We analyze the instances when neighbor sampling succeeds and fails for a variety of models. First, we use the Barabasi–Albert (BA) model (Barabasi and Albert, 1999). The degree distribution of the BA model follows a power law, which indicates neighbor sampling will fail to approximate GCNs (Propositions 5 and 6). We use ten-dimensional vectors from the i.i.d. standard multivariate normal distribution as the node features. We use two-layer GraphSAGE-GCN, GATs, and GCNs with ReLU activation. We use the same number $r$ of samples in the first and second layer, i.e., $r=r^{(1)}=r^{(2)}\in[8,1000]$ and use graphs with $n=r^{2}$ nodes. Specifically, we (1) iterate $r$ from $8$ to $1000$ , (2) set $n=r^{2}$ , (3) generate 10 graphs with $n$ nodes using the BA model, (4) choose the node that has the maximum degree for each generated graph, (5) calculate the exact embeddings and its estimate for each chosen node with $r$ samples, i.e., $r^{(1)}=r^{(2)}=r$ , and (6) calculate the approximation error. We use the maximum degree node in step (4) because this is the hardest case and thus shows a clear distinction between appropriate and inappropriate situations. Low degree nodes with a few neighboring nodes are easy to approximate even with an inappropriate configuration. We focus on the hardest case to illustrate the distinction clearly in the following analysis.

Figure 1 (e) shows that the error of GCNs linearly increases, even if the number of samples increases while the errors of GraphSAGE-GCN and GATs gradually decrease. This is consistent with Proposition 5. This result indicates that the approximation of GCNs requires close supervision when the input graph is a social network because the degree distribution of a social network presents the power law as the BA model.

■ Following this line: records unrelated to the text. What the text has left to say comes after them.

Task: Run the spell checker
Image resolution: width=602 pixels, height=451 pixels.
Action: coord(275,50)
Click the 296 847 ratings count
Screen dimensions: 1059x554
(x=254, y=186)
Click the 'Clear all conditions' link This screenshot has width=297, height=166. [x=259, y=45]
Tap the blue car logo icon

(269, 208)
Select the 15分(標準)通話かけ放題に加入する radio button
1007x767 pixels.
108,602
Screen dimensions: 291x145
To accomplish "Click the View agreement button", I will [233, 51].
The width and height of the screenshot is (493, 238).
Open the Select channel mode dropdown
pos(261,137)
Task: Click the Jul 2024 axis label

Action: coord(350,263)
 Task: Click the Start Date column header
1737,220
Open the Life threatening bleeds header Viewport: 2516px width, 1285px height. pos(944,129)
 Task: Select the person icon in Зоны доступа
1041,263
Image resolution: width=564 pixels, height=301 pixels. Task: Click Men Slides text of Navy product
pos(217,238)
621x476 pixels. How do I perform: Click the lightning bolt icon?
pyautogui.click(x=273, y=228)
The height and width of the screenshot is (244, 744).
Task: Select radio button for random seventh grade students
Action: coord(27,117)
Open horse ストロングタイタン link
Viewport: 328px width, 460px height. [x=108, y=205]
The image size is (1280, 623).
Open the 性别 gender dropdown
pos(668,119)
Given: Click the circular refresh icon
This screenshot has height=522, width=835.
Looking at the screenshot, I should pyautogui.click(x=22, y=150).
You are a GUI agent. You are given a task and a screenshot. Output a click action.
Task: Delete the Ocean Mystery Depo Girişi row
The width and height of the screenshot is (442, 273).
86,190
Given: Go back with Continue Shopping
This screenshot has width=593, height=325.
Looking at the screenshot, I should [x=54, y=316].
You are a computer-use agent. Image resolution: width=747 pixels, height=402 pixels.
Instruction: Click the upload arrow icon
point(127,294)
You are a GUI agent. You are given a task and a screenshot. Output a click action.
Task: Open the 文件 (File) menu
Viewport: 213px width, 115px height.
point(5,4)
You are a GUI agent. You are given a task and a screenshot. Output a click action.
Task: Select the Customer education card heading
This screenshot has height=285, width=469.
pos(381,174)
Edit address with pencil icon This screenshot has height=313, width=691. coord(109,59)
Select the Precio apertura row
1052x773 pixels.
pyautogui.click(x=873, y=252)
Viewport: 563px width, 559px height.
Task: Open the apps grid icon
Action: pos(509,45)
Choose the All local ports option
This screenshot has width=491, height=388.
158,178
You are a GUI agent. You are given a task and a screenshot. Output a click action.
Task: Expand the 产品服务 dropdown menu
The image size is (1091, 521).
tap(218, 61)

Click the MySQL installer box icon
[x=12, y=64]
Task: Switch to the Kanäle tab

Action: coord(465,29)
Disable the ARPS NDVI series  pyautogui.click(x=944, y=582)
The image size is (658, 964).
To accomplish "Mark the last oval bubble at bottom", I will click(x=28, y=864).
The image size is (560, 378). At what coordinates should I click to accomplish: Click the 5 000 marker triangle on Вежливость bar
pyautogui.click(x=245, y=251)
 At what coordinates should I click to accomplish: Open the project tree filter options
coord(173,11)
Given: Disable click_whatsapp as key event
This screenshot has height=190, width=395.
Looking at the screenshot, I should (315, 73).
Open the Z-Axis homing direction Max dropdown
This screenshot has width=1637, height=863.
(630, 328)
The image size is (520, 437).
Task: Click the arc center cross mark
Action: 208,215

Next, we use the Erdős–Rényi (ER) model (Erdős and Rényi, 1959). It generates graphs with a flat degree distribution. We use the two-layer GraphSAGE-GCN, GATs, GCNs, and GraphSAGE-pool. The experimental process is similar to that for the BA model, but (1) we use the ER model instead of the BA model and (2) set $n=\text{floor}(r^{1.5})$ instead of $n=r^{2}$ to reduce the computational cost. Figure 1 (f) shows the approximation error. It shows that the errors of GraphSAGE-GCN, GATs, and GCNs gradually decrease as the number of samples increases. This is consistent with Theorem 1 and Proposition 6. In contrast, the approximation error of GraphSAGE-pool does not decrease, even if the input graphs are generated by the ER model. This is consistent with Proposition 4.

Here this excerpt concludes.